Que Anna Hazare tenha um caráter duvidoso, não é novidade nenhuma. Se crickett, democracia e nacionalismo são o ópio do povo, hipocrisia é a marca registrada de seus líderes. Toda a história da classe dominante e de seus políticos é exatamente assim. Sarojini Naidu, uma grande poetisa e uma das principais líderes do congresso, foi contemporânea de Gandhi. Ele não era Buda ou Jesus Cristo para ela. Ela o chamava, em tom de brincadeira carinhosa, de Mickey Mouse. Gandhi quase sempre reagia amigavelmente. Mas quando, em uma reunião, Naidu disse aos líderes do Congresso, na presença de Gandhi: “Bapu, sabe quanto nos custa manter você em sua pobreza?”. Ele, pelo esforço que fez para esconder sua raiva, empalideceu.

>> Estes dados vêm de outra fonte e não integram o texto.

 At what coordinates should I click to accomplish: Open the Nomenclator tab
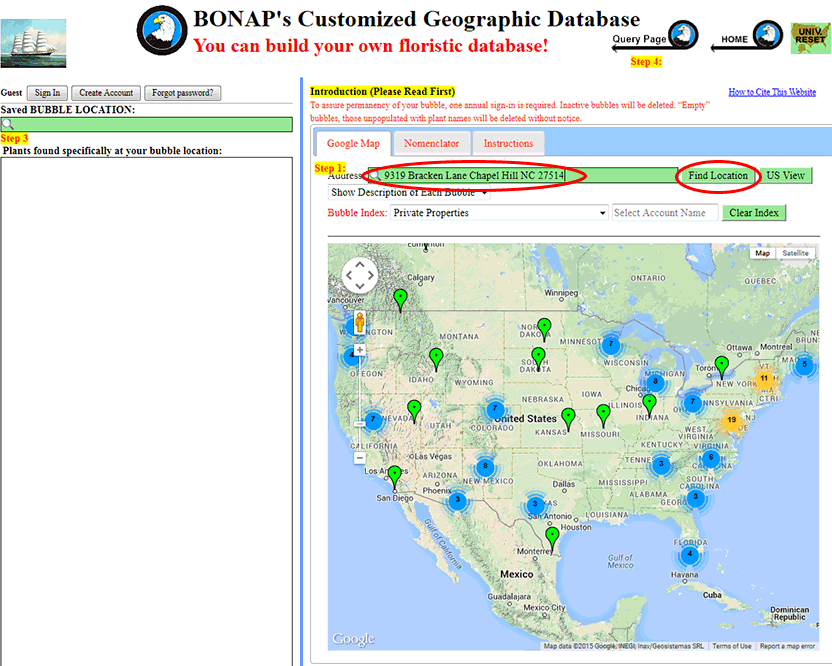click(x=431, y=143)
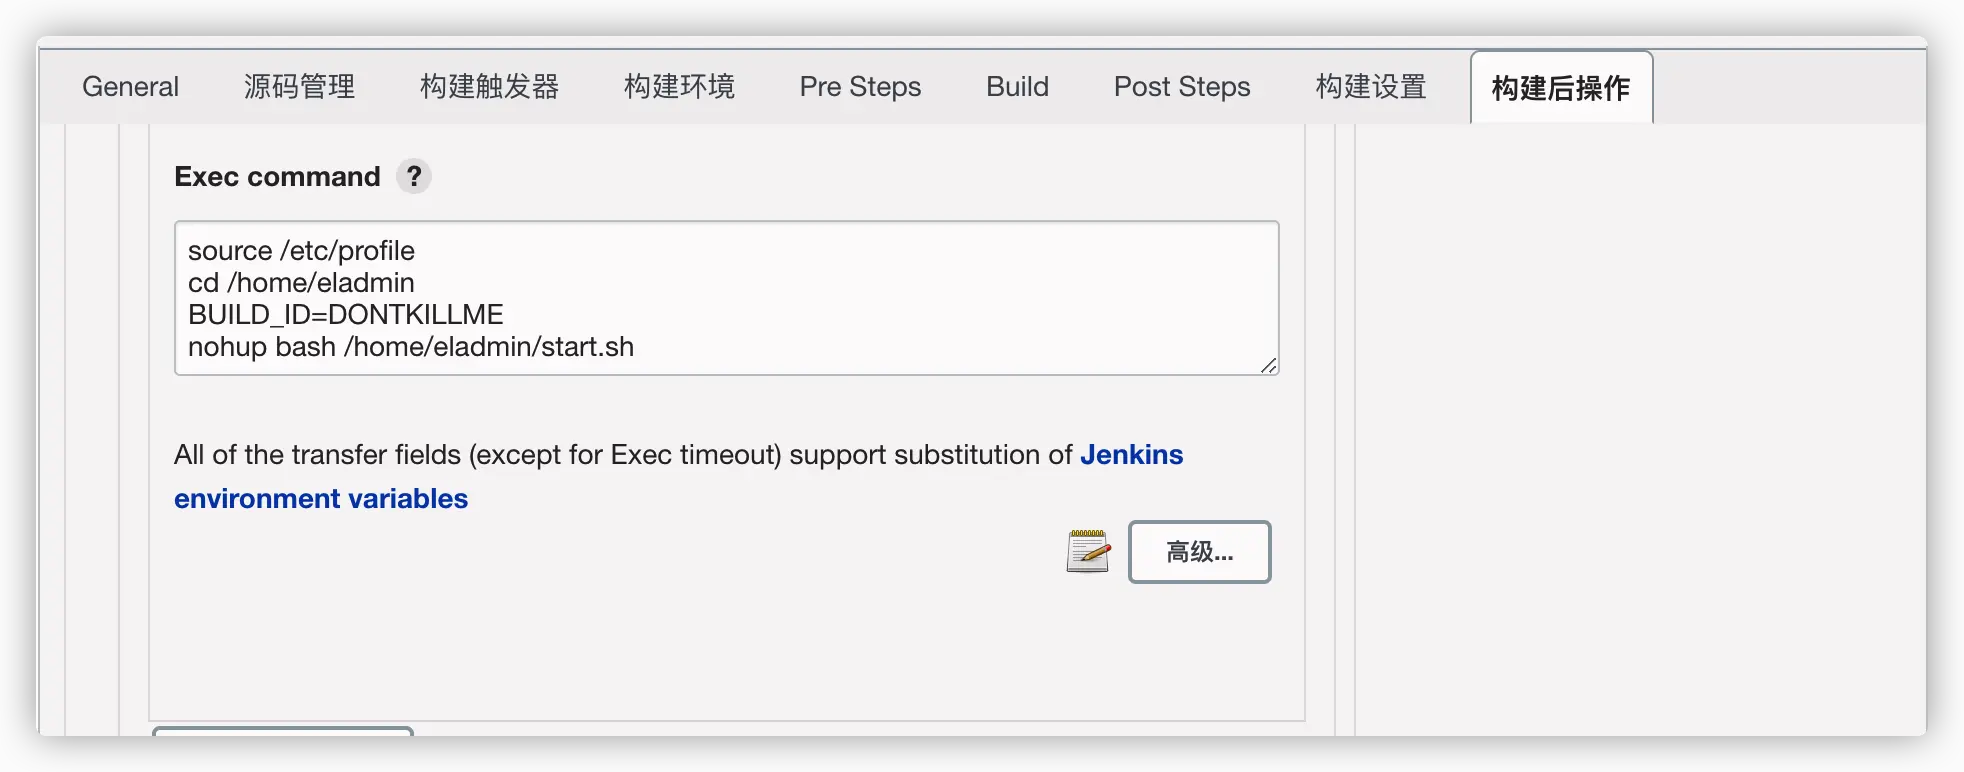Go to the 构建触发器 tab

point(489,87)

A situação social, econômica e política pioraram muito. Arundhati Roy escreveu no O Hindu “Será que as 830 milhões de pessoas que vivem com menos de 20 dólares por dia vão se beneficiar com o fortalecimento das políticas que os estão empobrecendo e levando o país a beira de uma guerra civil? A horrível crise foi forjada no fracasso do sistema parlamentar da Índia, no qual as legislaturas são compostas por políticos milionários e criminosos”.

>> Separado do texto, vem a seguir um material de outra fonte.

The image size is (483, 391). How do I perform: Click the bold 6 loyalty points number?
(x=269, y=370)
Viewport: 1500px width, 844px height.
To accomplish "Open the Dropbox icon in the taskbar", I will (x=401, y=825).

O que estamos presenciando não é uma revolução, mas sim um embuste. No entanto, mais de um bilhão de indianos clama por emancipação. O grandioso proletariado indiano, que tem tradição militante, liderou movimentos gigantescos no passado. A traição dos lideres sindicais e dos partidos de esquerda sempre ocorreram no passado. Apesar dos contratempos, a juventude e os trabalhadores se levantarão novamente. Está escrito na parede. Atreve-te a ler?